Before Katrina, the New Orleans public defender system was already dangerously overloaded, with 42 attorneys and six investigators. Today, New Orleans has six public defenders and one investigator. And these defenders are not necessarily full-time nor committed to their clients. All of these attorneys are allowed to take an unlimited number of additional cases for pay. In most cases, these attorneys have been reported to do a much more vigorous job on behalf of their paid clients.

"We have a system that was broken before Katrina," Price tells me, "that was then torn apart and is waiting to be rebuilt. Four thousand people are still in prison, waiting for this to be repaired. There's a young man, I speak to his mother every day, who has been in the hole since the storm, and is being abused daily. This boy is 19 years old and not very big, and he has no lawyer. His mother doesn't know what to do, and without her son having counsel, I don't know what to tell her."

Before the hurricane, according to the Safe Streets report, some detainees were brought to a magistrate court shortly after being arrested, "where a public defender was appointed solely for the purposes of this hearing." The assigned attorney did not do even the most cursory interview about the arrestee's ties to the community, charges, or any other information relevant to setting a bond.

Other interviewees were brought to a room where they faced a judge on a video screen. These individuals uniformly reported there was no defense lawyer present. The report states, "After appointment, [defense attorneys] by and large did not visit the crime scene, did not interview witnesses, did not check out alibis, did not procure expert assistance, did not review evidence, did not know the facts of the case, did not do any legal research and did not otherwise prepare for trial. With a few exceptions, attorneys with the Orleans Indigent Defender program never met with their clients to discuss their case. Appointed council did not take calls from the jail, did not respond to letters or other written correspondence, and generally did not take calls or make appointments with family members. [Defenders] frequently did not know the names of their clients."

"This ain't just started, it's been going on," Nick tells me. "I want to talk about it, but at the same time it hurts to talk about it. Someone's gotta start talking about it. It's not the judge, it's not the lawyers, it's the criminal justice system. Everybody who goes to jail isn't guilty. You got guys who were drunk in public treated like they committed murder."

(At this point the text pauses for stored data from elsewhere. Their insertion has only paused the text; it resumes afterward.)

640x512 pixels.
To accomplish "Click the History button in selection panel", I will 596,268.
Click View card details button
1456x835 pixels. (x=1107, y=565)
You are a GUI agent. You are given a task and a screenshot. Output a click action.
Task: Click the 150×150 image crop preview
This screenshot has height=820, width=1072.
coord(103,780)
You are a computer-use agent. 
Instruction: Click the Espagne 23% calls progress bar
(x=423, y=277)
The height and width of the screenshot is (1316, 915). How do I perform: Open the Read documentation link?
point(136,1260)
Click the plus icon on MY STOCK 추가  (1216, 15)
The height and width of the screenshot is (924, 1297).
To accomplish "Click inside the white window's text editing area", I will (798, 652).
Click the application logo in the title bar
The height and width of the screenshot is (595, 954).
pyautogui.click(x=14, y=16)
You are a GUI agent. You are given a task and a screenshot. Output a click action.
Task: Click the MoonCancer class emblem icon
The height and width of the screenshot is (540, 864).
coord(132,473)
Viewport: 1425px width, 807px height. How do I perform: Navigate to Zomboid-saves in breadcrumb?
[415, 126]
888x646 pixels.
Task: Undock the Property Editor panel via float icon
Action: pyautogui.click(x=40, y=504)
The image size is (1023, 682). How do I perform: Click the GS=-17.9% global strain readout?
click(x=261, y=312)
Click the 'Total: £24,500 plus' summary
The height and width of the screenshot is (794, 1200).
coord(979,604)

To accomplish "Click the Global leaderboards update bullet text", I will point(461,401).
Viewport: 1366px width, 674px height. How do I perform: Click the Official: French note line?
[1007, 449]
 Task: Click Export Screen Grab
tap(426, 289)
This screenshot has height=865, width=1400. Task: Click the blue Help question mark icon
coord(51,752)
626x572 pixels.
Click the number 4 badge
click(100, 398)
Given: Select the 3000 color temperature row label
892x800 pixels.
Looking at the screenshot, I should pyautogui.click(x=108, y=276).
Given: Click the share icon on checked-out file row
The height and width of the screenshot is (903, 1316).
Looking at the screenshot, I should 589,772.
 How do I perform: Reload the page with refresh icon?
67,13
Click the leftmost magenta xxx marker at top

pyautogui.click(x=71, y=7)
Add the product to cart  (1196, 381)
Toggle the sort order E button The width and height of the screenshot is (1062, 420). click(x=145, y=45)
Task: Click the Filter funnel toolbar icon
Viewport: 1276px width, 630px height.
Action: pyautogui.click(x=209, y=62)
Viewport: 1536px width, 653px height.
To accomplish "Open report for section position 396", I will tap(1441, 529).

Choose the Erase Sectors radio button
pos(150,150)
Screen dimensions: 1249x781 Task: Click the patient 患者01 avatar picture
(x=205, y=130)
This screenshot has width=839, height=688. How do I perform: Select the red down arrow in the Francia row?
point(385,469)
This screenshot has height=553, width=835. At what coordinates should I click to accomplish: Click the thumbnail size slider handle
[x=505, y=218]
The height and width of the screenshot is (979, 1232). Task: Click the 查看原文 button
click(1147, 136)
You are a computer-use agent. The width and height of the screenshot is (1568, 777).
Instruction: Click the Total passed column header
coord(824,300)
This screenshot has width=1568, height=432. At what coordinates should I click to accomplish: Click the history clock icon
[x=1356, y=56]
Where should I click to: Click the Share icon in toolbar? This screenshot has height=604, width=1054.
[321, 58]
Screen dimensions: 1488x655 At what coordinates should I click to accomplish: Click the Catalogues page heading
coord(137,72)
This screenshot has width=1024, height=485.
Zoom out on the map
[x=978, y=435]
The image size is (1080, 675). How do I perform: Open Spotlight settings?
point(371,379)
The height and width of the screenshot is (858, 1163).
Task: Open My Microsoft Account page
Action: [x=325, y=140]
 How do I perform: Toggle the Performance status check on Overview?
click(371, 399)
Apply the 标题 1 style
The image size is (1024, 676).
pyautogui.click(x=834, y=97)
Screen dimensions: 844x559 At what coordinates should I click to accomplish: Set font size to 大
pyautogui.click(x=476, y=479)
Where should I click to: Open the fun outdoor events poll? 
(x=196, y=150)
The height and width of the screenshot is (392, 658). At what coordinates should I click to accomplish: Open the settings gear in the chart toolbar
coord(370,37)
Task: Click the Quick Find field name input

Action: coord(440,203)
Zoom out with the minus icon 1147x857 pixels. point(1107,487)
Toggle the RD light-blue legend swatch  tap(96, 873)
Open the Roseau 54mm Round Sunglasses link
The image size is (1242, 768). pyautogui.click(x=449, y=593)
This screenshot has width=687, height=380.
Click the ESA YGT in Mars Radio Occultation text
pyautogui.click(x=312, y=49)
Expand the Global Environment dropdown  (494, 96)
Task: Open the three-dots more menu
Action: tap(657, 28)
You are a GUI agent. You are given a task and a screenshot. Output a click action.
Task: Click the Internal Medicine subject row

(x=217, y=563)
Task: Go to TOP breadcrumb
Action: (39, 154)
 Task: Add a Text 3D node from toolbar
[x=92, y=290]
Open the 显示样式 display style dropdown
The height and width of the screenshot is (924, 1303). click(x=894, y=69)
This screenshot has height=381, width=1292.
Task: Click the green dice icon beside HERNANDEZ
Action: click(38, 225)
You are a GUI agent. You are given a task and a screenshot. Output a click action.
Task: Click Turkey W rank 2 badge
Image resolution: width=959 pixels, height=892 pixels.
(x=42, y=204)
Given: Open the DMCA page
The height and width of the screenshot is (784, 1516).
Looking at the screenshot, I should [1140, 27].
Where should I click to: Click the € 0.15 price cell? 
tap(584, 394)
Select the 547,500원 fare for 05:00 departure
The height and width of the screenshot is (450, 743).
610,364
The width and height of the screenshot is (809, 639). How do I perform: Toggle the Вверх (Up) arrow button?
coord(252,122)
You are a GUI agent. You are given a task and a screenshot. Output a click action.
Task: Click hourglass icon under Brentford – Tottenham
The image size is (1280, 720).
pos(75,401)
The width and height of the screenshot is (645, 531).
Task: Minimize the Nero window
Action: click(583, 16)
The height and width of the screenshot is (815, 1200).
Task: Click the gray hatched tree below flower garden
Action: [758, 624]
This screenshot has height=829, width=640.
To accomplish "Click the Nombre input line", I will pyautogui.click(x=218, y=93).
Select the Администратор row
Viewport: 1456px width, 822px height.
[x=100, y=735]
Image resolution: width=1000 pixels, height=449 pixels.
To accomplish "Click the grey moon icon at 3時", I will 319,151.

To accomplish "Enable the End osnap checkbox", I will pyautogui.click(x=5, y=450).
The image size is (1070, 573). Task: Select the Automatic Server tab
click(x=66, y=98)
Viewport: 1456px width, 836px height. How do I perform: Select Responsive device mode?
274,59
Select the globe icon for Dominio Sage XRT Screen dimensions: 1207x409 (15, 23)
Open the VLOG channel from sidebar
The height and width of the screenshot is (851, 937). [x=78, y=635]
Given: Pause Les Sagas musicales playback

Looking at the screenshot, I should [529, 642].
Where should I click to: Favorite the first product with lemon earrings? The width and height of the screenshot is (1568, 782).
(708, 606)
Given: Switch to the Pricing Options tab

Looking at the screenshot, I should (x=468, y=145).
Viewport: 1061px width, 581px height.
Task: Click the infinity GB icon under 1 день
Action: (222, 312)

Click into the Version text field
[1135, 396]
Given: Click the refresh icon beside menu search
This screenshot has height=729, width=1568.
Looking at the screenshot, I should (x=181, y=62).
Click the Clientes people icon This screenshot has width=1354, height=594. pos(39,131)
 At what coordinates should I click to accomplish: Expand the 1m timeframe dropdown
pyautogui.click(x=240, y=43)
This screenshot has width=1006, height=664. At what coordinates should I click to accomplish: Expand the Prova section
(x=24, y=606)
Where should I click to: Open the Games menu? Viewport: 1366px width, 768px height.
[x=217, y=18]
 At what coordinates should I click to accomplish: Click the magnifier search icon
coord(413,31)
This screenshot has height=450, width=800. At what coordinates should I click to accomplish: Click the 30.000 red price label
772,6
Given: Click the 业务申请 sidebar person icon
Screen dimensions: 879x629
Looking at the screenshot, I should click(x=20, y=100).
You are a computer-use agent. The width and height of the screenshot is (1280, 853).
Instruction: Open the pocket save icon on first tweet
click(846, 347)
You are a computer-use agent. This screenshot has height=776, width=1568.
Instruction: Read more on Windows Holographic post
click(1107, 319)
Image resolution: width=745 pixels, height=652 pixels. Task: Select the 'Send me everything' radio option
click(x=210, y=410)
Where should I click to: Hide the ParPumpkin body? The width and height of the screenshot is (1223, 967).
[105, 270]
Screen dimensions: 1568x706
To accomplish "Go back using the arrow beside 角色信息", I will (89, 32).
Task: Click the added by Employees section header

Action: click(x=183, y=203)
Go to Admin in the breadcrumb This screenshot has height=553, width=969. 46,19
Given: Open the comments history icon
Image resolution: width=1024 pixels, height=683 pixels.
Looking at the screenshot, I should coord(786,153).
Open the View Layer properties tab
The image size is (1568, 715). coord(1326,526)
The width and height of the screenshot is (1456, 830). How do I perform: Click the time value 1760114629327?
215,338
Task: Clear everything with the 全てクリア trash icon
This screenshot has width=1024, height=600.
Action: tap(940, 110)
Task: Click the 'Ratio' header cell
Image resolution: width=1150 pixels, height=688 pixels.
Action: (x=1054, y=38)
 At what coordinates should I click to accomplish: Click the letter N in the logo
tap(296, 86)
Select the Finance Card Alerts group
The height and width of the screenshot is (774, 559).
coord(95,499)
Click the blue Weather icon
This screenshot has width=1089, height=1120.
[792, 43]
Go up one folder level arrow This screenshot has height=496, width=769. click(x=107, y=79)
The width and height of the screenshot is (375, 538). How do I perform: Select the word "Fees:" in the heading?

I asked Price what has to happen to fix this system. "First, we establish who was left behind, collect their stories and substantiate them. Next, we're going to organize among the inmates and former inmates to change the system. The inmates are going to have a voice in what happens in our criminal justice system. If you ask anyone living in New Orleans, the police, the justice system may be the single most influential element in poor communities. It's what breaks up families; it's what keeps people poor."

How can people from around the United States help? "Education, health care, mental health -- all these issues that exist in the larger community exist among the prisoners, and no one is serving them. We need psychiatrists, doctors, teachers; we need all kinds of help," Price says.

"One thing I can't forget is those children," Flowers tells me. "Why would they leave those children behind? I'm trying to forget it, but I can't forget it."

Sitting across the table from Flowers, Nick is resolute. "I'm making this interview so that things get better," he tells me. "The prison system, the judicial system, the police. We got to make a change, and we all got to come together as a community to make this change. I want to stop all this harassment and brutality."